Let me begin by acknowledging that the globe is a complicated place, and that when vexing questions get insulted with answers that are too facile, then those answers should be rejected for being, um, too facile. At the same time, when certain errors (especially in economics) are almost universally embraced, the results are consistently the same kind of bad, and the solutions can be consistently simple, at least comparatively.
Cultures like ours are not overthrown — when they go down, it is almost always suicide. And when crises of various kinds arise, our handlers almost always opt for managing and massaging them, instead of solving them. Crises are to the feddle gummit what gasoline is to your car, only they get their crises a lot more cheaply than you can get your gas anymore.
One example would be the war on terror. I do believe that Islamic fundawhackjobs do present a serious threat of some magnitude, and it is not a made-up one. The Religion of Peace has generated thousands of terrorist attacks since 911, and so there you go. But I don’t measure the true nature of the threat to our way of life from some color-coded warning system, for pity’s sake. I (and you) should measure how threatened we actually are by how explicit profiling gets at airports.
Lots of people complain about the irrationality of screening your 83-year-old granny for hidden bombs, along with an assiduous insistence on treating Muhammad Hussein like he was Sven Svenson from Minnesota. Lots of people see how crazy this is, and attribute it to mindless bureaucracy in action, and there is certainly some of that. But I use it as my very own personal system of determining how seriously our handlers believe us to be actually threatened. Just keep your eyes open as you walk through life. What they do is louder than what they say.
Another example: the approved memorial for Flight 93 in Pennsylvania is a gigantic red crescent oriented to Mecca. Ponder the implications of that for a bit. Are the folks in charge concerned? Maybe they should be, but they do not appear to be.

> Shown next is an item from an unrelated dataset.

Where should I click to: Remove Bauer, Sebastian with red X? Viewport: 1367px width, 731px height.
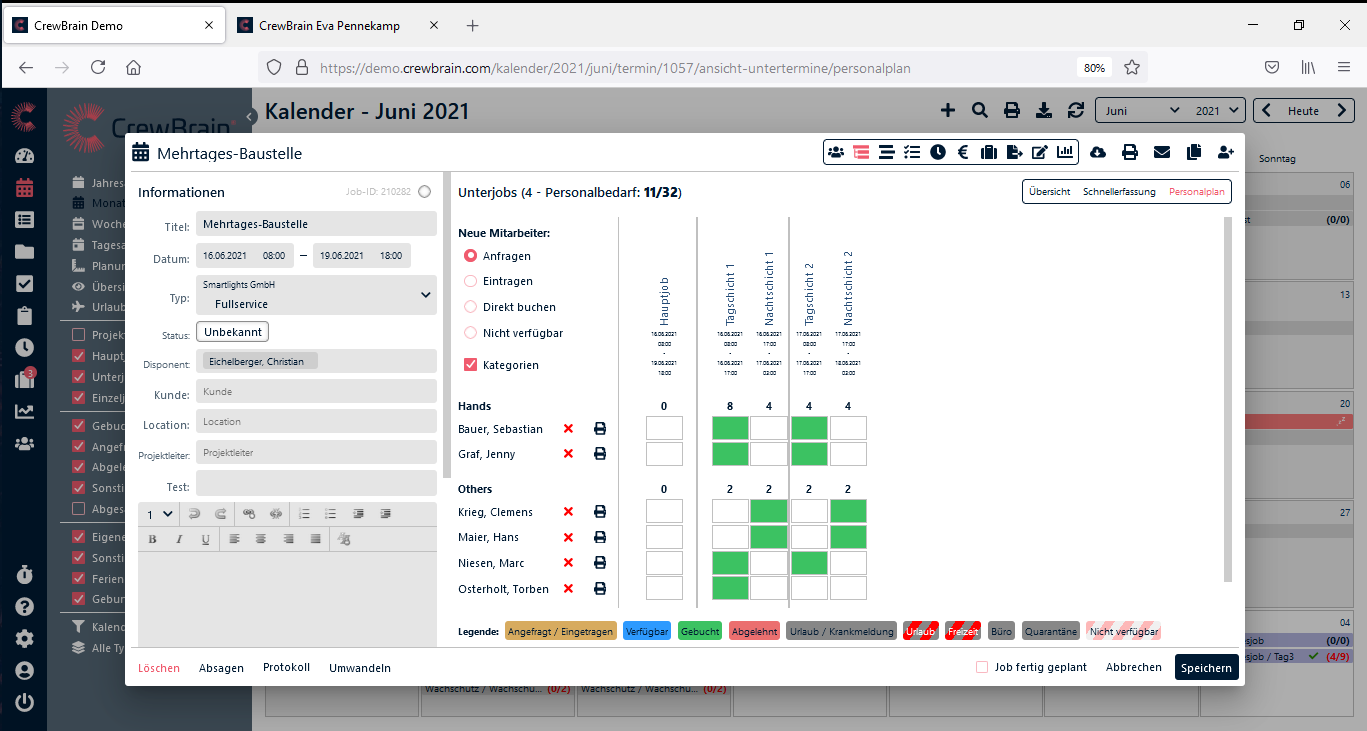568,429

But all that is not my point here, but is rather just an illustration of the principle. What you say is the issue is one thing, and whether you act as though that is the issue is quite another. The Left does this very same thing also, and their concerns about America’s neocon foreign policy (which I share) reveal this. Actually, I think I really am concerned about America’s growing hegemony, and (to my point) I don’t believe the Left is at all. The “no blood for oil” chanters and placard wavers are thundering and outrageous hypocrites on this issue, and here is why.
If they really objected to us being dependent on foreign energy sources, along with the resultant need to protect those sources of energy militarily, then those who are so concerned about “no blood for oil” would be adamantine in their insistence that we bring it all home. They would say, “Why do we have to go to the Middle East?” We have coal, we have natural gas, we have reserves on the north slope, we have oil in shale deposits, we have nuclear, we have solar and wind. Let’s just lift all government restrictions on domestic energy production — better yet, let’s create tax incentives (as in, virtually no taxes) for those companies that develop new energy sources domestically.
And when the Left complains, as they will, that this kind of thing would obstruct their view, or whatever the lofty reason is, then that is the time to nod sagely and say, “Ah, I got it. You’re one of them blood-for-oil johnnies.”
It is not enough to be for peace, as I am. It is not enough to realize that energy entanglements all around the world mean military entanglements will follow, as I do. No country of our size and productivity is going to quit all that without a plan.
Sarah Palin is (as it appears to me) a default neocon in foreign policy. But when it comes to energy issues, which is why the international issues are really complicated, she is an expert, and she is enthusiastically in favor of building, drilling, piping, refining, developing, and researching. And that makes her the peace candidate.